# Trailer sizing for a Aire156D?



## CRay (Mar 6, 2014)

I bought my first raft, now I'm trying to find a trailer. I found a trailer at an awesome price, but I think it might be too large. It's a flatbed trailer with a bed that is 8'x12'. The length I'm good with, but I'm worried it will be too wide for hauling down the road. Is 8' too wide? I'd be pulling the trailer/raft with either a Subaru Outback or F150 4x4. Thanks for your input.


----------



## elkhaven (Sep 11, 2013)

CRay said:


> I bought my first raft, now I'm trying to find a trailer. I found a trailer at an awesome price, but I think it might be too large. It's a flatbed trailer with a bed that is 8'x12'. The length I'm good with, but I'm worried it will be too wide for hauling down the road. Is 8' too wide? I'd be pulling the trailer/raft with either a Subaru Outback or F150 4x4. Thanks for your input.

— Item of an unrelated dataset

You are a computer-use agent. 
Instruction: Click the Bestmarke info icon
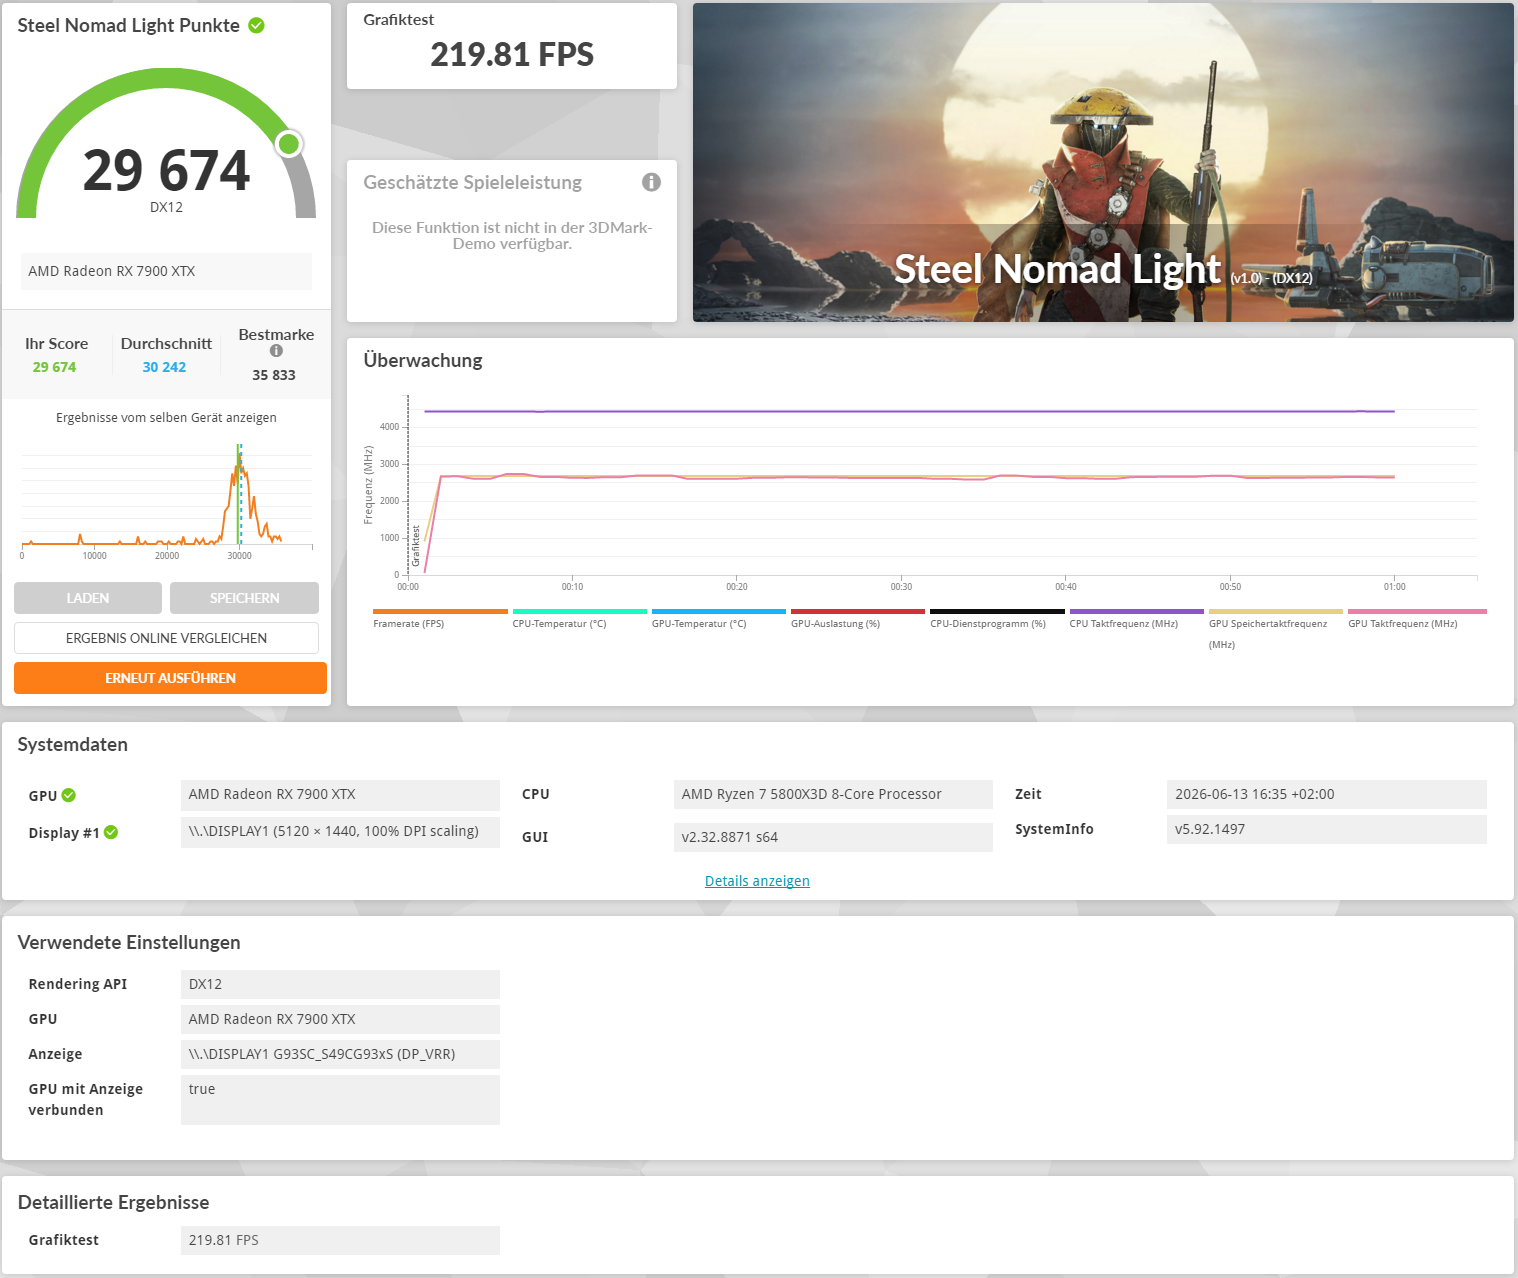(276, 351)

8' is fine. Your boat is 7'+ (didn't look up the numbers but somewhere around there) so having a little extra on the side is nice. It's obviously a deck-over trailer so the boat's going to be fairly high. You can easily step up onto the trailer to dig around or get into the boat to organize...

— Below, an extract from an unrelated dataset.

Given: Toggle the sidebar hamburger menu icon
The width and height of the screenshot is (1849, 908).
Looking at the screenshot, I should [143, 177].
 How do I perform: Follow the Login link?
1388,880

I got rid of my 8' trailer a long time ago and I constantly regret it. It will look a bit funny behind the Outback, but honestly your boat is bigger than your car, so it's going to look a bit strange no matter what trailer it's on. I personally wouldn't hesitate to get an 8' trailer.


----------



## cmharris (Apr 30, 2013)

Yeah - I agree. I have a 156E and just ordered a 7'6' x 14'. I initially ordered a 7' x 14' but decided a few inches between the tube and edge of the trailer would be nice for loading and unloading gear. Since your boat is slightly wider than mine, I think the 8' x 12' will work great for you.


----------



## tomrefried (Oct 12, 2003)

8' isn't too wide, But it takes a little getting used to pulling it with a Subaru, It's about 3' wider than the car and it takes up most of the lane when your pulling it. I have an 8' wide trailer for my NRS, I've thought about cutting it down but it's nice having the extra room to stand on it while loading.


----------



## elkhaven (Sep 11, 2013)

I almost posted this earlier and I'll probably catch some crap for it, but you may be surprised at the actual mileage you get from your suby while pulling a giant sail behind you. I'd be surprised if you got over 20 mpg and would expect more like 15 or even less... My wife's Taco (2010 V6) gets about 21 normally. Pulling the raft it's lucky to get 12. My 4 door 6.0 liter silverado gets 13 pulling the raft and 14 empty. It's big, powerful and way more comfy for our family than the Taco, so it usually pulls the boat. Her 2003 was even worse, got like 11 mpg with our 13 boat behind it. I bet you'll find the same sort of deal if you track you mileage a bit. Those little motors just have a hard time with that much load... I'd save the suby for a shuttle rig and pull with the truck if you've got both.


----------



## CRay (Mar 6, 2014)

Thanks guys for the advice. Never thought how nice id would be to have a little room on the side to stand. Gonna pull the trigger and get the 8x12.


----------



## tomrefried (Oct 12, 2003)

Fuel mileage is actually pretty good towing with the Subaru, I get about 20 mpg on the freeway doing about 60, Any faster and the boat starts moving around from the wind resistance. One of the biggest problems is mirrors, the deck of my trailer is just low enough to look over, any higher and all I'd see is trailer. I've thought about mirror extensions or those giant things my father would mount on the fenders of the Country Squire wagon when towing the camper :lol:.


----------



## Sembob (Feb 27, 2014)

The width or rather the ability to see your trailer in your side mirrors makes it easier to back up. I have a few trailers and like the widest (8 ft) the most. No way a Subaru does good towing.


----------



## Pinned (Apr 19, 2012)

*Subaru Tow Rig*

I had an 2002 Outback and it was the best tow rig I have had. My current Tacoma is more stable but doesn't pull any easier and gets worse mileage. For 1 boat it was great. Stacks going short distances were no problems.


----------



## Sembob (Feb 27, 2014)

Yeah I shouldn't have said that. I have owned a Subaru but never towed with it. I did drive around with a Aire Puma strapped to the roof. I apologize to all you Subie fanatics out there.


----------